## ACTION ITEM
Look below for the line that contains "Task: Click the Αναθεωρημένη", then copy it and each following line to the end of the records, minus any pictures.

## ENTRIES SUPPLIED
....

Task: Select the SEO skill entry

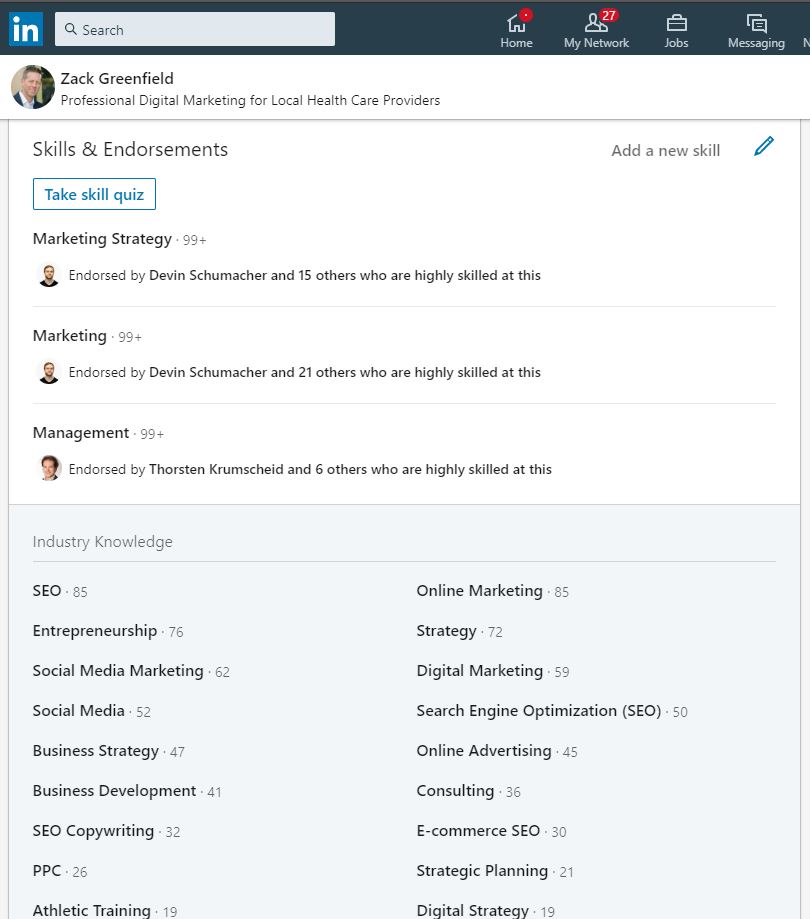Action: [47, 591]
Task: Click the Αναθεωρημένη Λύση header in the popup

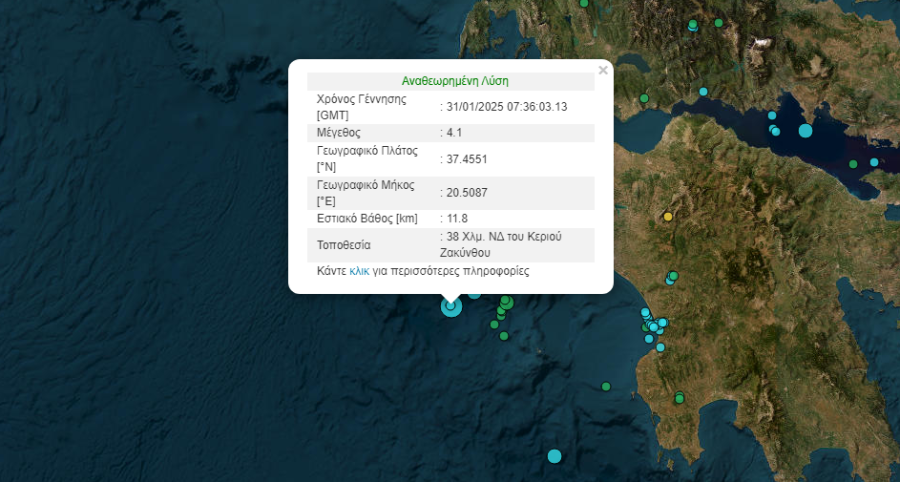Action: [455, 81]
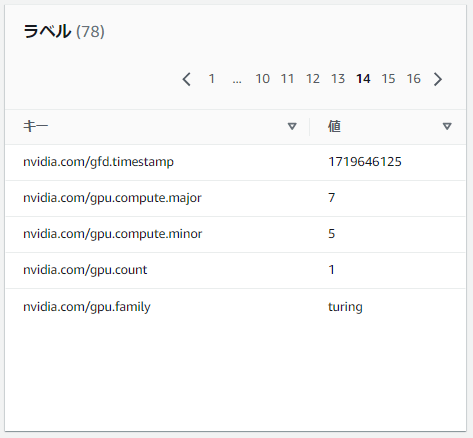Select the nvidia.com/gpu.compute.major row
473x438 pixels.
(235, 198)
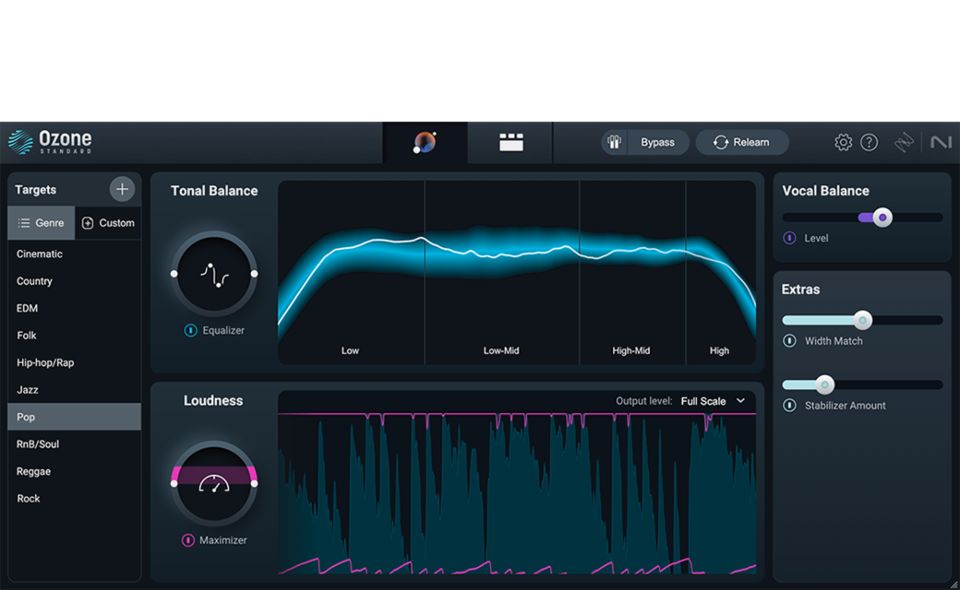Click the Tonal Balance equalizer dial
Image resolution: width=960 pixels, height=590 pixels.
point(214,274)
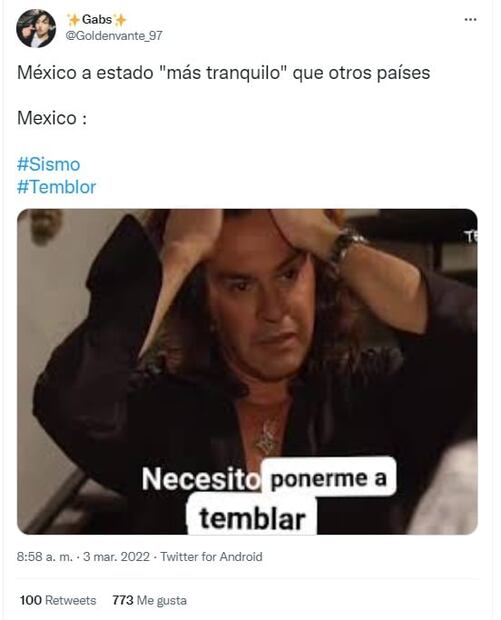
Task: Select the 'Mexico :' tweet text line
Action: pyautogui.click(x=52, y=118)
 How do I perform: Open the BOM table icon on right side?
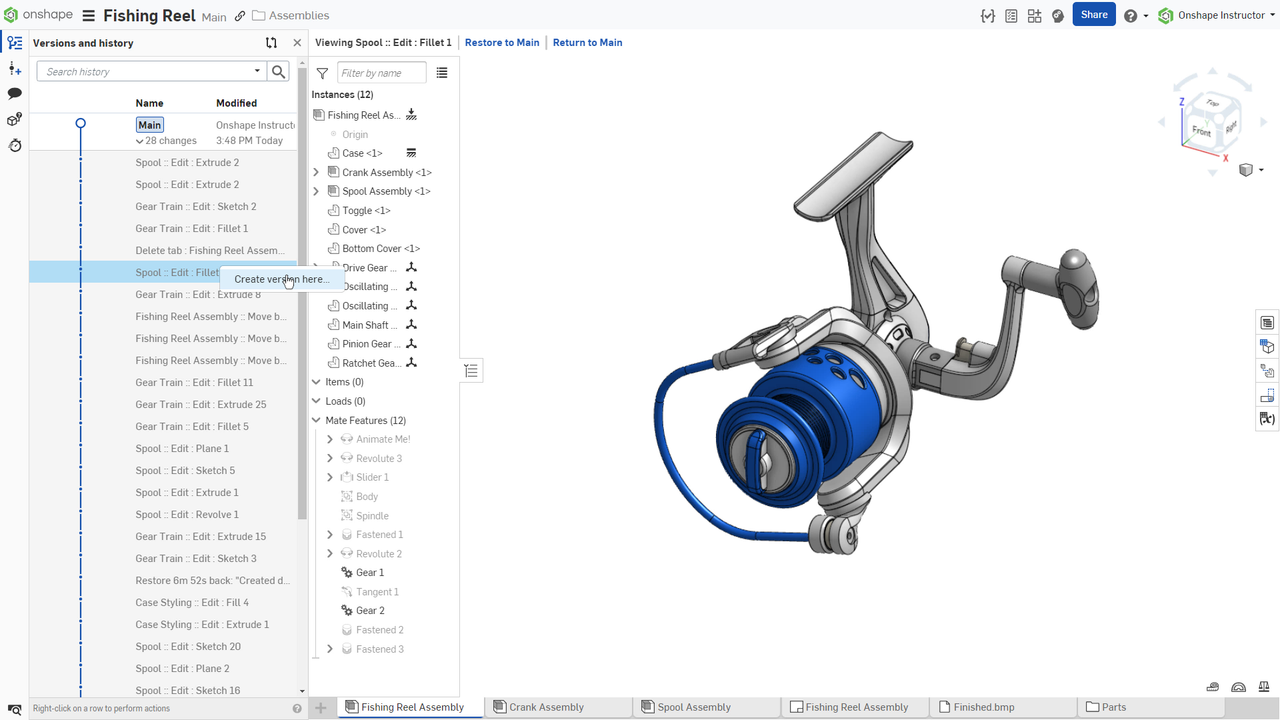[1267, 322]
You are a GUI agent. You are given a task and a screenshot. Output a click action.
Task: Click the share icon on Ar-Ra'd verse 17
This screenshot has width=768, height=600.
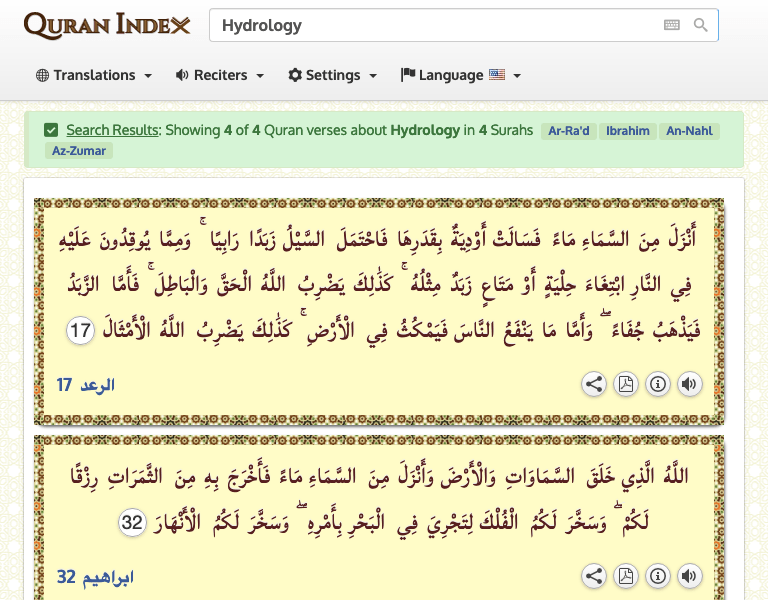pyautogui.click(x=594, y=384)
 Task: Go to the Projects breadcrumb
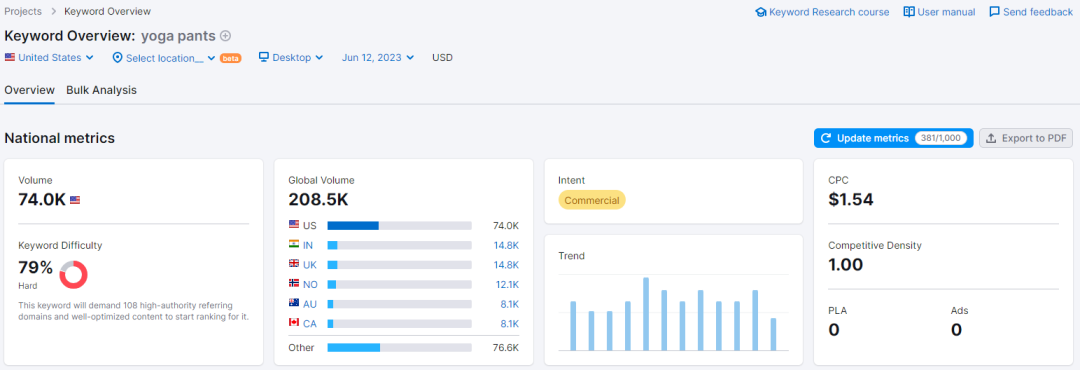[x=23, y=12]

....

## WORKED SOLUTION
Task: Click the Αναθεωρημένη Λύση header in the popup

Action: [455, 81]
Select the nvidia.com/gpu.compute.major row
473x438 pixels.
(235, 198)
Click the Tonal Balance equalizer dial
Image resolution: width=960 pixels, height=590 pixels.
point(214,274)
Task: Select the 'Mexico :' tweet text line
Action: pyautogui.click(x=52, y=118)
 How do I perform: Open the BOM table icon on right side?
[1267, 322]
You are a GUI agent. You are given a task and a screenshot. Output a click action.
Task: Click the share icon on Ar-Ra'd verse 17
This screenshot has width=768, height=600.
pyautogui.click(x=594, y=384)
 Task: Go to the Projects breadcrumb
[x=23, y=12]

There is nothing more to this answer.